Learning about Machine Learning about Microbiomes and Pollinators

Pete VanZandt
5 min readJul 15, 2021

(Or, how many buzzword topics can I cram into one blog post?)

They say that when you have something to learn, you should try to write about it. Well, I have a lot to learn, and an impending deadline, so…

I don’t really have a lot to say, but I do know a little about all of these topics (learning, ML, microbiomes, and pollinators), so I’ll be learning as I go. How meta. I’ll have to break all of this down into a series of posts. This first one will be about the background and motivational question, the next post will be about the data collection and analysis, and the final one will hopefully reveal some results.

Your microbiome and you

You’ve probably heard about microbiomes. They’ve become a pretty hot topic over the past 10 years or so. If you’re interested, there are great books on them (like this one by Ed Yong is tremendous!), short but informative videos (like this one from NPR), and thousands of scientific studies on all human body parts (inside and out), and loads of plants, animals, and ecosystems (seriously, read Ed’s book or check this video!).

How much do we know about microbiomes?

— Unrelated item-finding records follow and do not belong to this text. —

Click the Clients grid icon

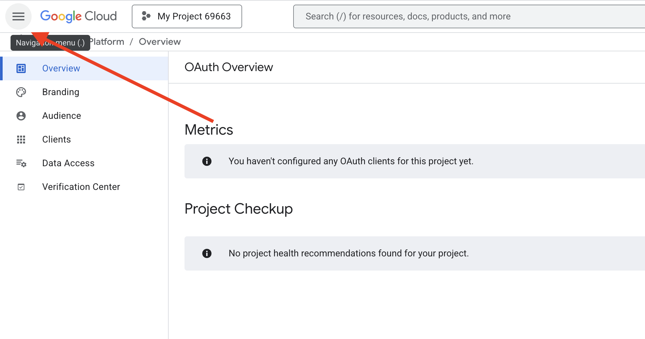[x=21, y=140]

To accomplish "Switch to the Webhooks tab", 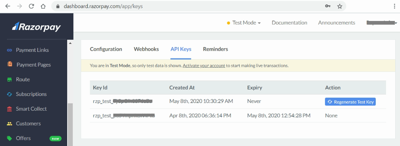I will [146, 49].
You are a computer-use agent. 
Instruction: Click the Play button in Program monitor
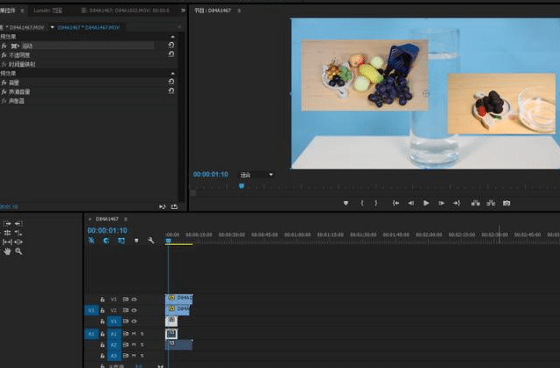(x=426, y=203)
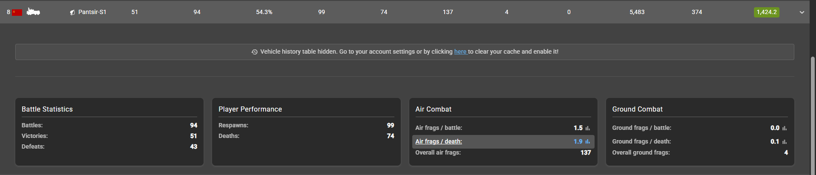
Task: Collapse the Pantsir-S1 row using the chevron
Action: click(802, 12)
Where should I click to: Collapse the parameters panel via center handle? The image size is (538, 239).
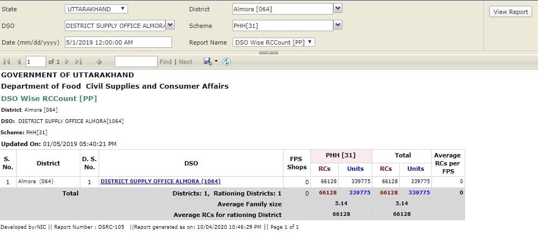point(268,52)
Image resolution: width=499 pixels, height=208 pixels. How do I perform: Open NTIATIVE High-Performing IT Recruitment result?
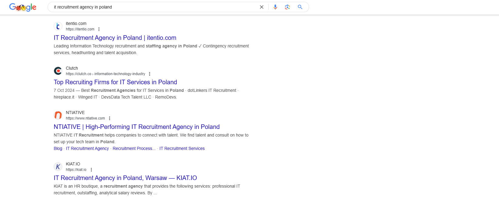pos(136,127)
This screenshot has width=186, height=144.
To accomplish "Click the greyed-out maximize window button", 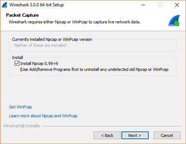I will (160, 5).
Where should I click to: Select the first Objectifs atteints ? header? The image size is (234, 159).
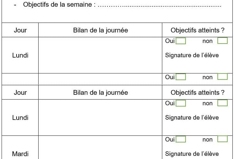point(197,30)
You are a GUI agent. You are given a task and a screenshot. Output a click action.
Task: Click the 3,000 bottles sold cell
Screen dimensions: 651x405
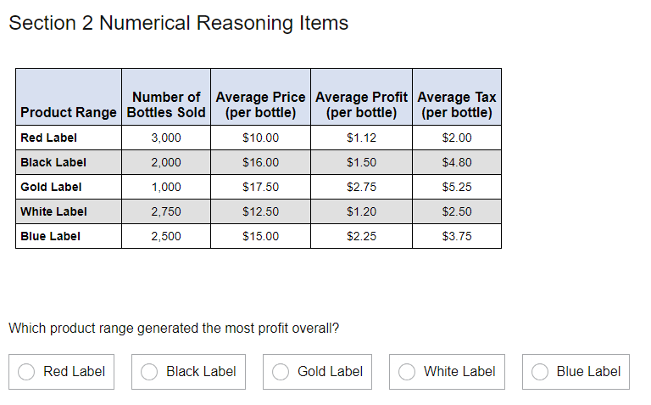pos(166,138)
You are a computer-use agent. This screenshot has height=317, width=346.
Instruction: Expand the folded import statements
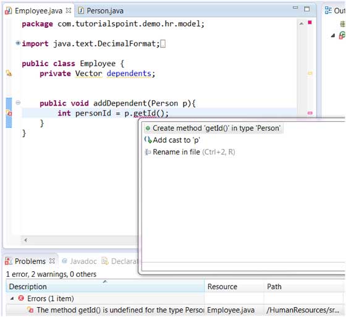(x=18, y=43)
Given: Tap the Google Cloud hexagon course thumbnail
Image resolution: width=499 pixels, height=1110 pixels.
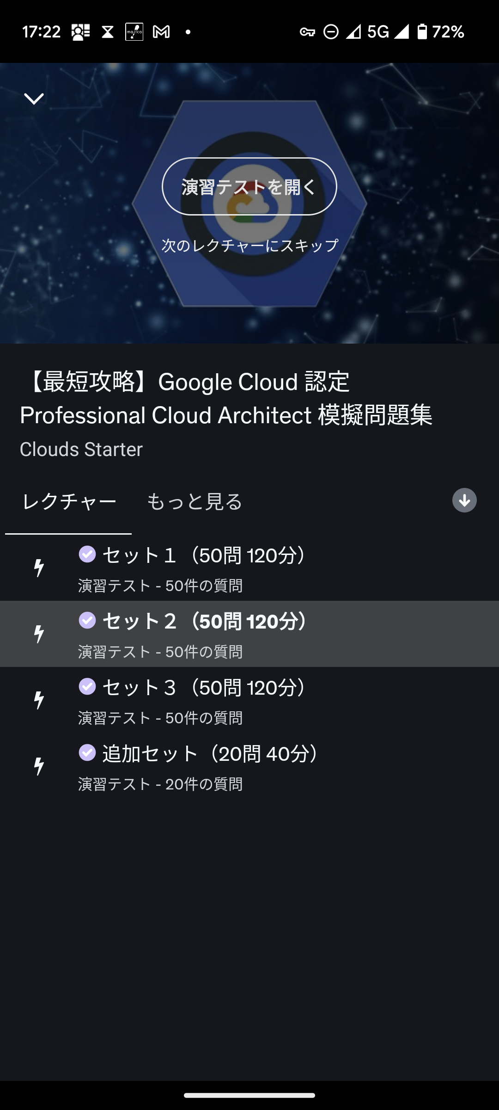Looking at the screenshot, I should pyautogui.click(x=250, y=204).
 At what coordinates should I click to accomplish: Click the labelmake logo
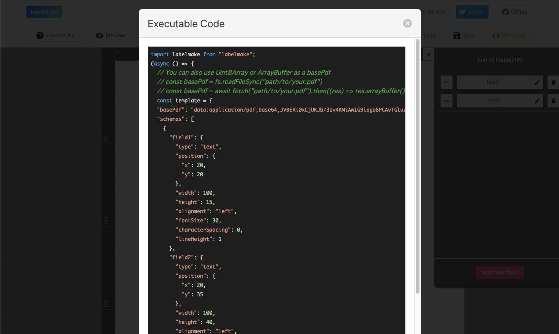click(44, 12)
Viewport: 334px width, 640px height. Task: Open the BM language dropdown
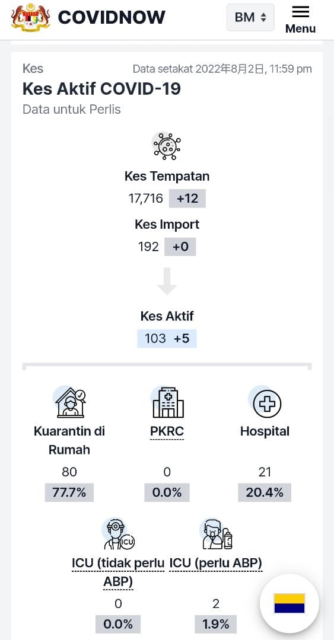tap(250, 17)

A LOT! But what we know is a drop in the bucket compared to what we’ll learn in the future.

If you haven’t heard of microbiomes, here’s a real brief rundown. Basically, bacteria, fungi, and viruses are all over the place — in you, on you, and all around you. They’re also inside of and covering most of the other organisms in the world too. Don’t freak out, though, because almost all of these microbes that are on and in you make up a diverse community that at worst does you no harm and at best helps you digest food, fight infections, and may even help you control your weight.

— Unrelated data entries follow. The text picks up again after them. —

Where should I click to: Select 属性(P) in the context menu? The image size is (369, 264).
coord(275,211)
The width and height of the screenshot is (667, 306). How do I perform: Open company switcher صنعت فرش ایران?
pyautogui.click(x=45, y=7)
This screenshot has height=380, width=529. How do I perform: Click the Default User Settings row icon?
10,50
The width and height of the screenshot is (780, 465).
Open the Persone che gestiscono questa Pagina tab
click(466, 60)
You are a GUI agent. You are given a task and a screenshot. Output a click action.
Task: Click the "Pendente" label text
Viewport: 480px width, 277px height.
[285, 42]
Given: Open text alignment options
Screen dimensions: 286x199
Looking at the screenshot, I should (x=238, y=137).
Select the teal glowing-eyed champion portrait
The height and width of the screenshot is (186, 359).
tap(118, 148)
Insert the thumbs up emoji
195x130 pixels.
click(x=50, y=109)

Note that I said “almost all”. Of course, not all bacteria, fungi, and viruses are beneficial or neutral, so in some cases an imbalance or infection can lead to dysbiosis, or an imbalance in your microbiome that has been associated with colon cancer, autoimmune disorders, or life-threatening diarrhea and colitis. This last disease can be caused by a disruption of your gut bacteria, and is often associated with an unusually high abundance of Clostridium difficile, also known as C. diff.

While people commonly think of the microbiome in terms of their digestive system, Staphylococcus epidermidis is a common member of the human skin community (as the scientific name suggests). “Staphylococcus epidermidis Bacteria” by NIAID is licensed under CC BY 2.0

I first became interested in microbiomes when I was asked to be a fecal donor for a patient who had a C. diff infection. Each year in the US, these infections impact nearly a half a million people and kill as many as 15,000 of them. These infections are often brought on by repeated exposure to antibiotics, and because C. diff is frequently resistant to antibiotics, there isn’t an easy way to get rid of it. Oddly enough, the surest way to cure someone is by recolonizing them with the gut bacteria of a healthy person. Yup, we’re talking about poop transplants.

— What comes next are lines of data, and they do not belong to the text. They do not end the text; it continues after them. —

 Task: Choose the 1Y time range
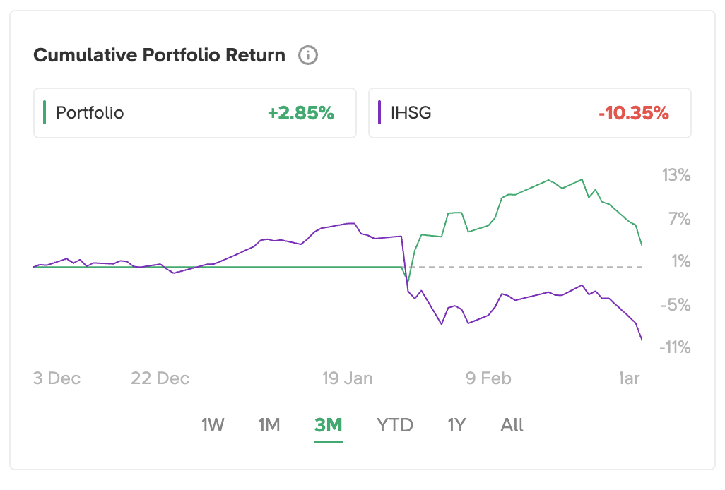pyautogui.click(x=456, y=425)
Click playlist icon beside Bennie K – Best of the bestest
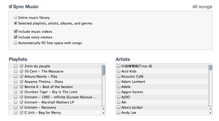This screenshot has height=121, width=219. (21, 87)
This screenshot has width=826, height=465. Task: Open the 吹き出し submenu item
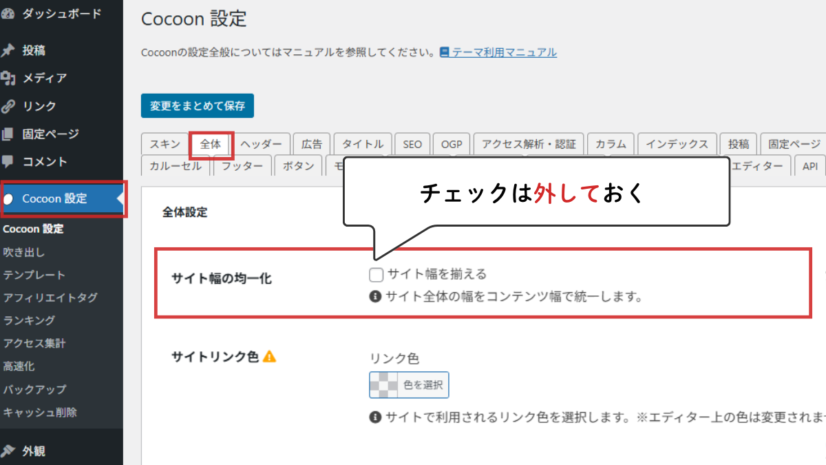24,252
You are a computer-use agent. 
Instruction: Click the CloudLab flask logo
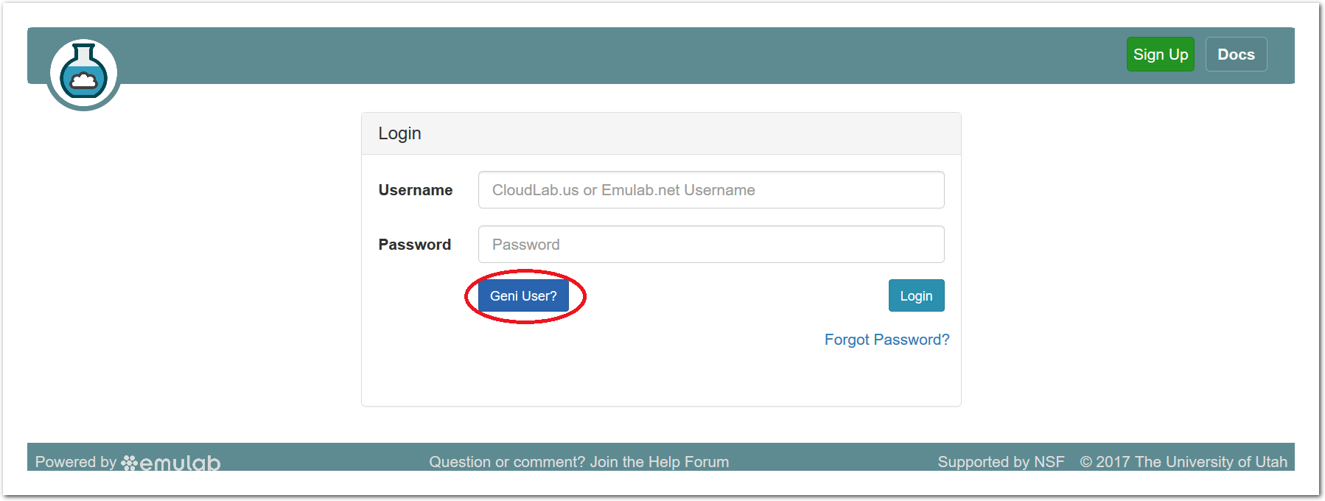point(83,74)
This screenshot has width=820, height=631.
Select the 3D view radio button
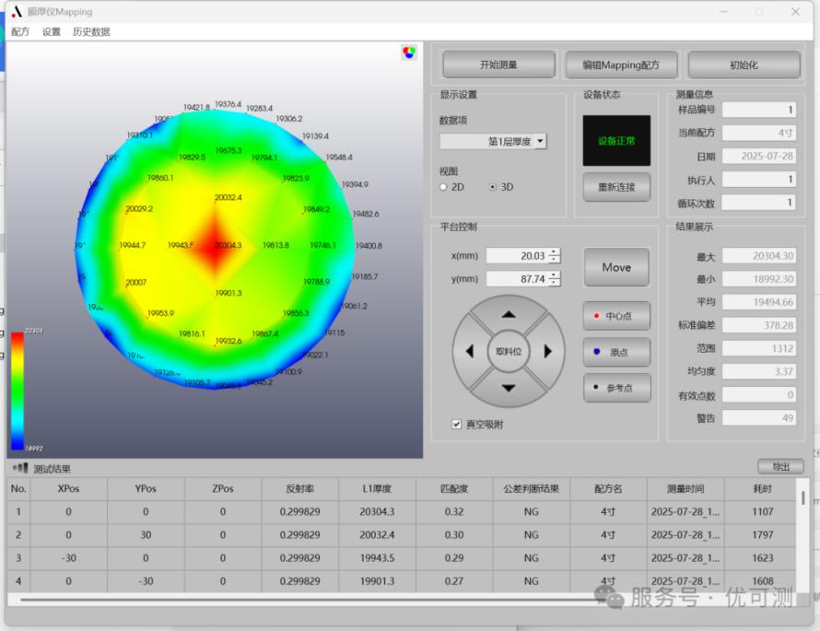(493, 187)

I don’t do research on humans, so ever since that interaction with real live microbiome researchers, I’ve been trying to think of ways of studying the microbiomes of moths. There are 12 times more moth species then there are butterflies, and it turns out that we don’t know what most of the adult moths eat, if anything. As caterpillars, some of them are agricultural pests and almost all of them eat plant material, but why would anyone care what adult moths eat if they don’t cause any economic damage? The answer to this question might be that several moths are pollinators.

Moth pollinators. Image by Pete VanZandt

Lots of people assume that moths pollinate flowers, but there is very little evidence that this is the case for most species. If we can make the connection between the microbiomes of moths that are pollinators, then maybe we can get a better understanding of how and whether they are important in these mutualisms. Plus, there’s always the chance that we will discover something that turns out to be more practical along the way. This happens all the time in science. For example, did you know that stomach ulcers are caused by bacteria? This was accidentally discovered by someone who was just interested in bacteria from the harsh environments in people’s stomachs. They weren’t interested in curing stomach ulcers, but they ended up making a huge contribution to that field anyway.

Helicobacter pylori, the bacterium that causes stomach ulcers. Barry Marshall and Robin Warren were awarded the Nobel Prize in 2005 for discovering this connection.

Machine Learning

Now a little bit about the other buzzword topic in this story: machine learning (ML). At its simplest, ML is an approach using statistics and computer modeling to train algorithms to learn information about something. There are millions of examples, including determining what movies people will like, voice activated devices, self driving cars, and helping people hook up with robots.

This resonates on so many levels

It turns out that people have united the fields of ML and microbiome research together recently in an effort to better understand human (and some other) microbiomes. As you probably suspect, microbiomes are complex — insanely and incomprehensibly complex (to humans, anyway). Maybe computer algorithms that are capable of artificial intelligence can make better sense of these microbial communities? One area where machine learning categorization models have been used a lot lately is in trying to diagnose people with diseased digestive systems based on their gut microbiomes. Traditional statistical techniques like ordination can have a hard time discriminating smaller groups of important players in microbiome communities. They’re also pretty bad at detecting multiple influential species and their interactions. For ML models, that’s right up their alley. So far, they seem to do a far better job of characterizing the complexity that is common with microbial systems and building predictive models to better understand them.

While others are uniting these fields to address human health questions, my interest in these applications revolves around studying moths. It’s my hope that these models will be able to help me determine which moths are pollinators and what else they might be eating, just based on their gut bacteria. Just like ML models of microbiome communities are connecting bacterial communities with disease, or associating criminals with the scene of the crime (yes, microbiomes are even used in forensics), I’m hoping that I’ll be able to predict whether a bacterial community is characteristic of a flower or a moth that just pollinated it. In the next post, I’ll tell you about the way we get our data.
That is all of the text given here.